Even if there’s little you are able to do, sometimes just listening and acknowledging is the best way to be an ally.

5. Be reliable

This is one of the simplest, but also most powerful, of these principles.

I cannot stress enough how important it is to be reliable when you are working with someone in crisis.

It is likely that you represent a glimmer of hope for that person, so don’t just throw that away.

If you say you’ll do something, you must do it. If you forget easily, make a note, or put it in your calendar.

If you’re not able to do what you said you would, let them know. Get in touch and tell them that you’ll need a couple more days to find something out, or that you’re going to be trying something else instead.

Not doing something when you said you would (especially when someone is relying on you to help), shows that person that they don’t really matter – even if that is not your intention.

Don’t just leave someone in limbo, wondering what’s happening – they will most likely be worrying. Call them. Get in touch and let them know.

It might feel easy to get lazy about these details, but don’t let that happen.

If you can’t commit to things, it is probably best not to make those commitments in the first place.

6. Be honest

Don’t take the easy road and tell people what they want to hear, just to make your life easier. Honesty is everything – even if it means delivering less than satisfactory news.

People appreciate being told the truth.

Most people prefer news that isn’t the best to lies given only to placate. This is otherwise known as ‘fobbing someone off’, and most of us know how that can feel.

7. Move people forward

A manager and trainer at Citizens’ Advice taught me this:

You may not be able to solve someone’s problems in one go, but you should aim to move them on a step further than when they walked in.

Openness, warmth, and a listening ear may be helpful in the moment, but you should also think about what you could give the person that they can take away with them.

It might be something tangible such as an information leaflet or a telephone number to call, but equally important are hope, the relief of a problem shared, the courage that comes from having an ally, or even some restored faith in humanity.

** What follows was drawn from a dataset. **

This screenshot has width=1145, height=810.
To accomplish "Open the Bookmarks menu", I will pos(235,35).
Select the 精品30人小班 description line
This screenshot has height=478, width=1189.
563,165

We can all think of times when we’ve walked away from an interaction feeling more hopeful, whether it was from a medical appointment or a call to the insurance company.

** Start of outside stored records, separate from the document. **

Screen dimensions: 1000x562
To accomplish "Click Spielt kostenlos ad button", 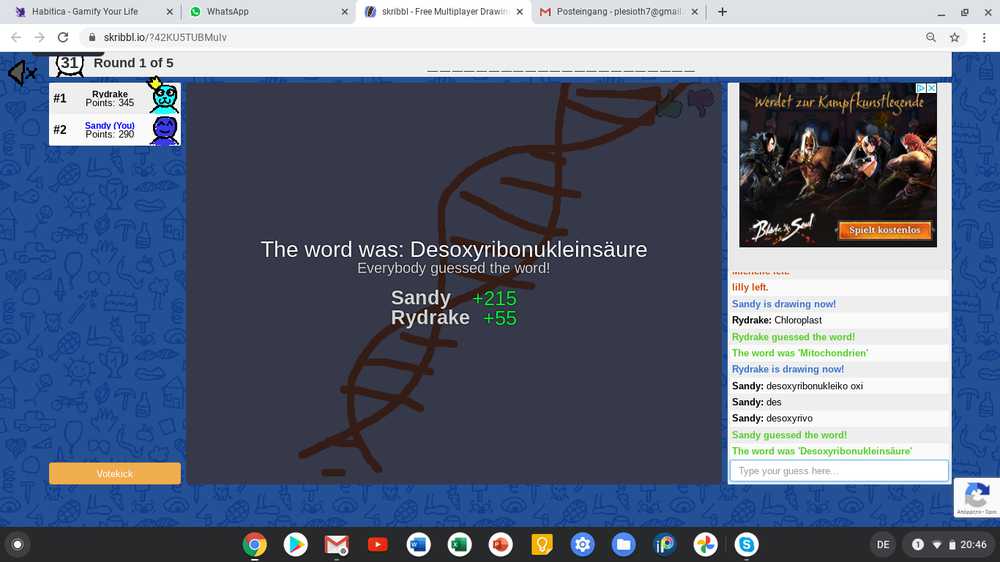I will click(884, 230).
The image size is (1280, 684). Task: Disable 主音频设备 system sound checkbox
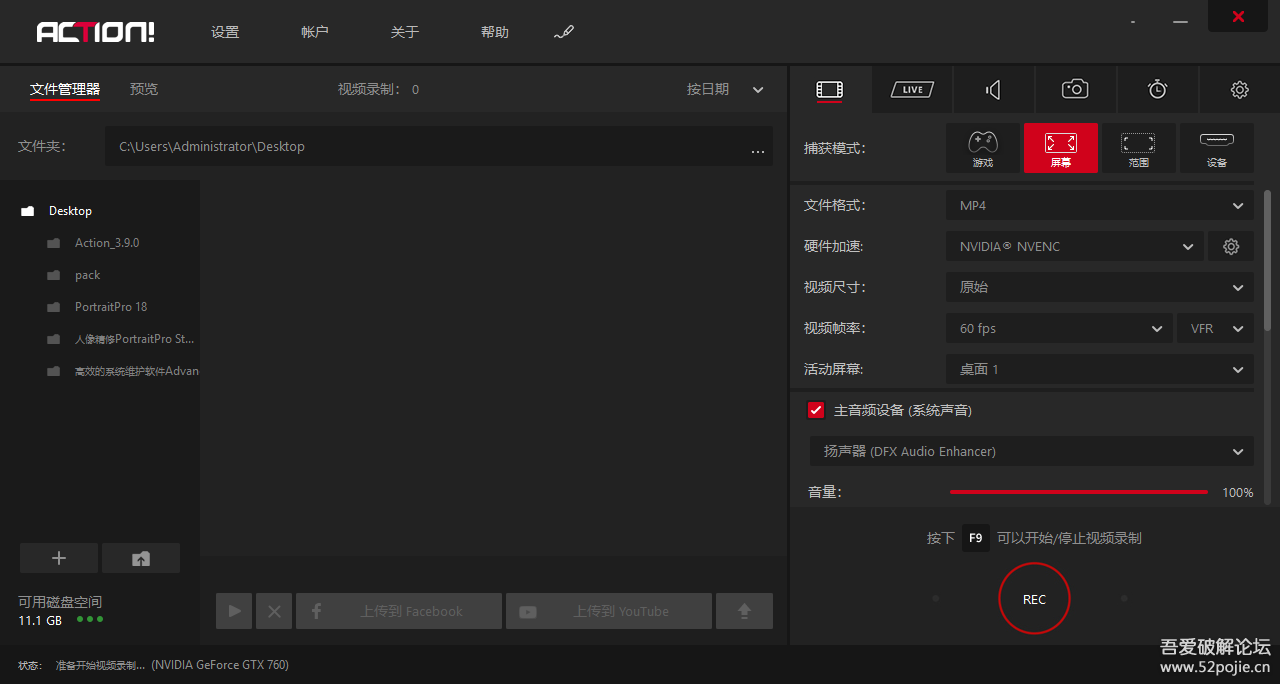click(815, 409)
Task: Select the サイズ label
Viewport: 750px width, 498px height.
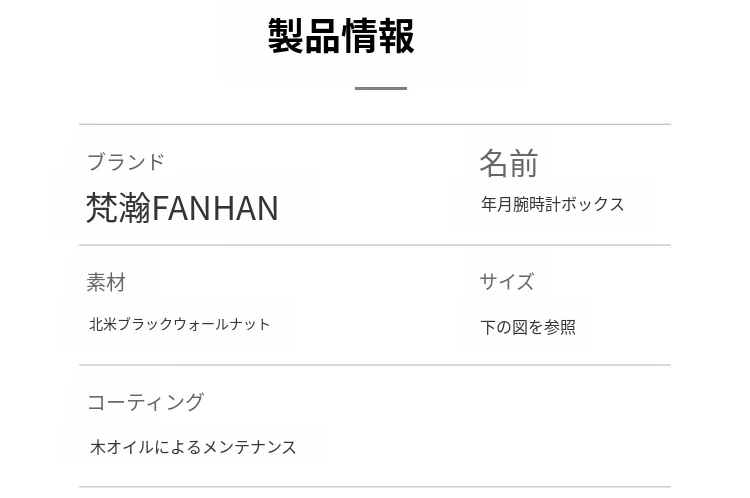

People feel better when they can see where they are going, or what steps to take next. It is like finally receiving a map to somewhere when you’ve been completely lost.

8. Everyone can benefit

We could probably all do with more customer service in our lives! You don’t have to be in an official ‘helper’ position.

I use these principles in my daily life to support others, even my partner, my parents, and my friends. I regularly ask myself:

“What can I do to help this person? How can we sort this situation out? Will letting them talk while I listen help? How can I help take them from feeling stressed to feeling a bit better about things?”

9. Be human

I’m not suggesting by using customer service principles we should all become call-centre robots. Not at all. Good customer service is warm, supportive, and validating. Everyone is treated as an individual equally as important as the last, and everyone’s plight is as valid as the next.

I was once assessed over on the phone by a mental health worker who sounded like she was reading questions from a script. I later gave feedback about this to a manager, and was told, ‘yes, that’s because she was reading from a script’.

My point was missed completely: I knew she was. The point was that she was not in any way bothering to disguise it. That felt impersonal and hurtful when I was already feeling vulnerable and being asked such sensitive questions. I needed to speak to a human, not a robot.

Nurse, doctor, receptionist, call handler, or friend: any of us can make a difference to other people’s distress by thinking about how we interact with them, and what effect it might have on them.

It doesn’t matter who you are or what position you hold.

Often it is just about being a human being talking to another human being.

The simplest things are often the most powerful.